A look back at HallowQueen, one of New York City’s most memorable queer Halloween parties
When Noah Rosenblatt first launched what would become HallowQueen in 2006, it was nothing more than a small gathering held in an apartment in the Chelsea neighborhood of New York City. In 2017, the crowd grew to more than 700 people. This year, when the party calls it quits after a decade, what began as a pre-game among friends before heading to a big Halloween party at the Roxy is expected to see over 1,000 in attendance.
In many ways, the party’s success can be attributed to the Roxy’s closing in 2007, which left a void in queer party spaces.
“I invited 30 friends over and had removed all the furniture from my living room and brought in bales of hay and just craziness and all of the sudden people started showing up in full costumes, people in roller skates, people dressed as chickens, it was out of control,” Rosenblatt said in an interview. By the end of the night, he estimates that 100 people had come through.
After outgrowing the house party in 2008, HallowQueen was officially birthed, with its first party held at a now-closed yoga studio. In 2011, Rosenblatt brought in his then-boyfriend Vance Garrett, whose background in gay nightlife as a producer and promoter helped widen the scope of attendees. Together, they added a charity component to the party.
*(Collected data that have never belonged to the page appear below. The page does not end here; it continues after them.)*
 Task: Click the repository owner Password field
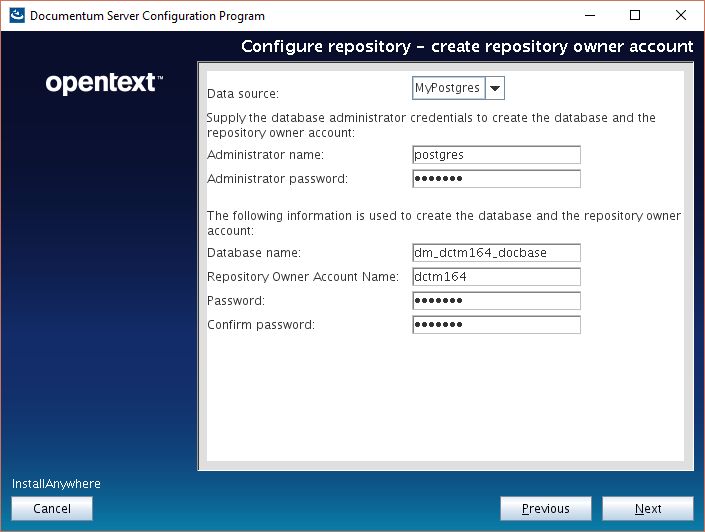tap(496, 301)
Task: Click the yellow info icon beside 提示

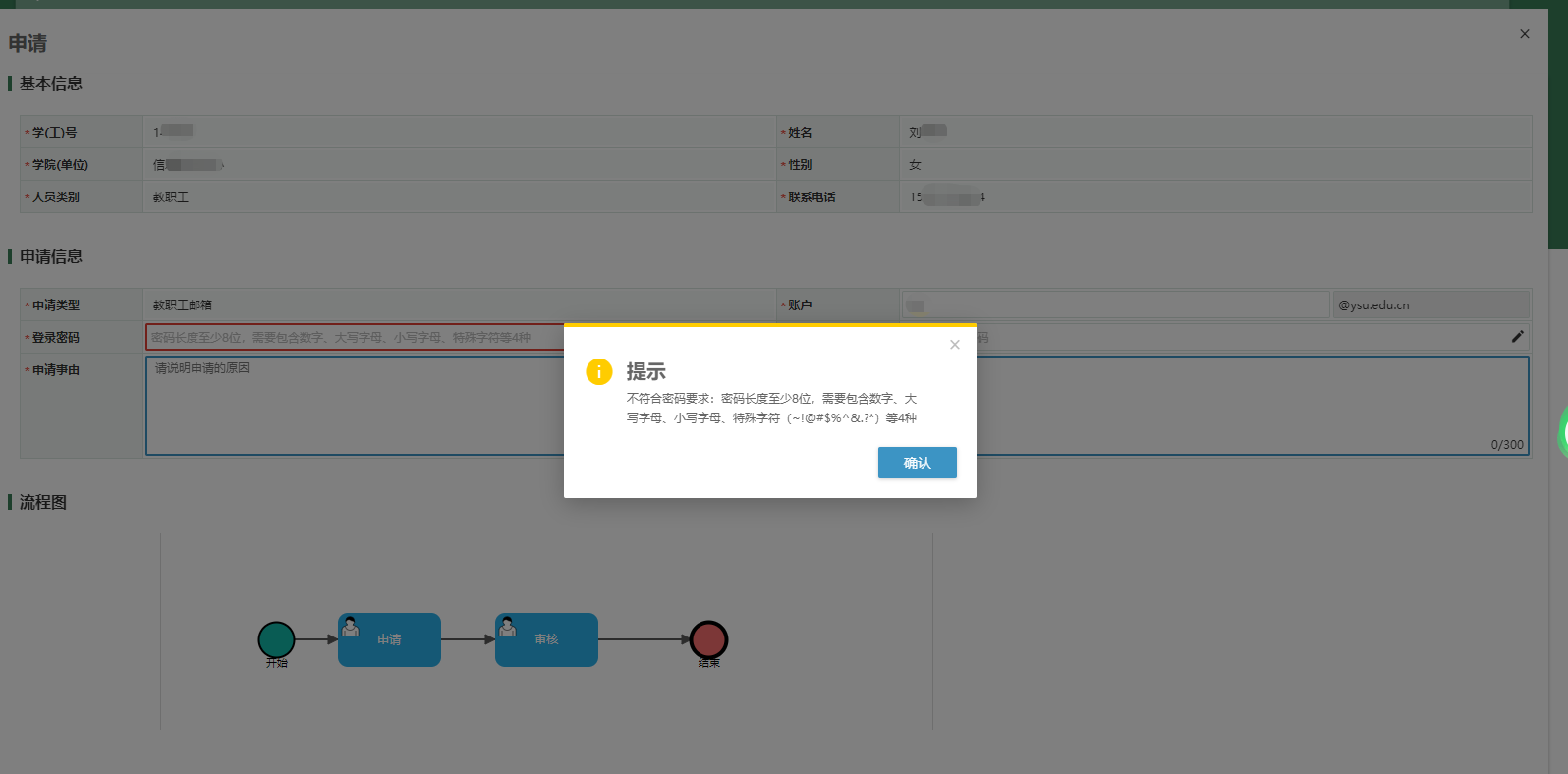Action: [598, 372]
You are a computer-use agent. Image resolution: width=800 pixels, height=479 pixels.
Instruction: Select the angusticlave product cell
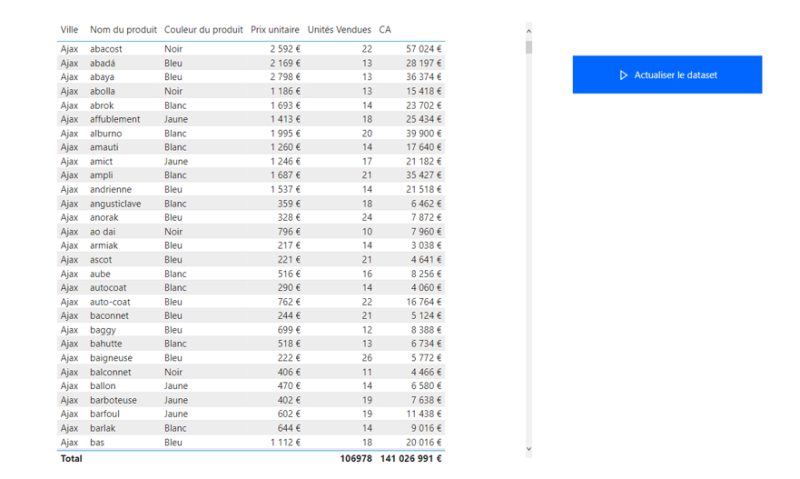click(115, 204)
It began with Arms Around the Child, a charity which seeks to provide sanctuary to disenfranchised youth; they went on to work with organizations like the Tyler Clementi Foundation, Ali Forney Center and Gays Against Guns.
The party also switched up its venues over the years, moving around to the James A. Farley post office building (where Skylight at Moynihan Station is located), the top floor of the old New York Times building and the Kazino tent in Times Square.
“We’ve created this space where I think people feel like they can really be themselves,” Rosenblatt said. “Part of it also is that we require costumes to come so you never feel out of place. Be whatever you are and people feel like it’s just one upping each other for who can be more fabulous in their costume than the other person. I think we break down the barriers of any kind of body stereotypes or anything along those lines because it really is a gathering amongst friends and friends of friends.”
“The best costumes are the ones where people let their ego go and get to be something completely different and who aren’t taking themselves too seriously,” Garrett said. “It reminds me of all the old club days, where half of the event was preparing for it and you could see how much care and dedication people put into it. It’s just moving.”
So why end what’s grown to become an institution for gay nightlife around Halloween?
“It’s been so successful of a party and I wanted to — potentially — end on a high,” Rosenblatt said. “It’s a lot of work and I don’t think people really realize how much work goes into this event every year. And a small group of us have come back year after year to be able to produce it. But it’s been a labor of love. And who knows? Maybe we’ll be back next year but as of right now we’re looking forward to seeing how great this year can be.”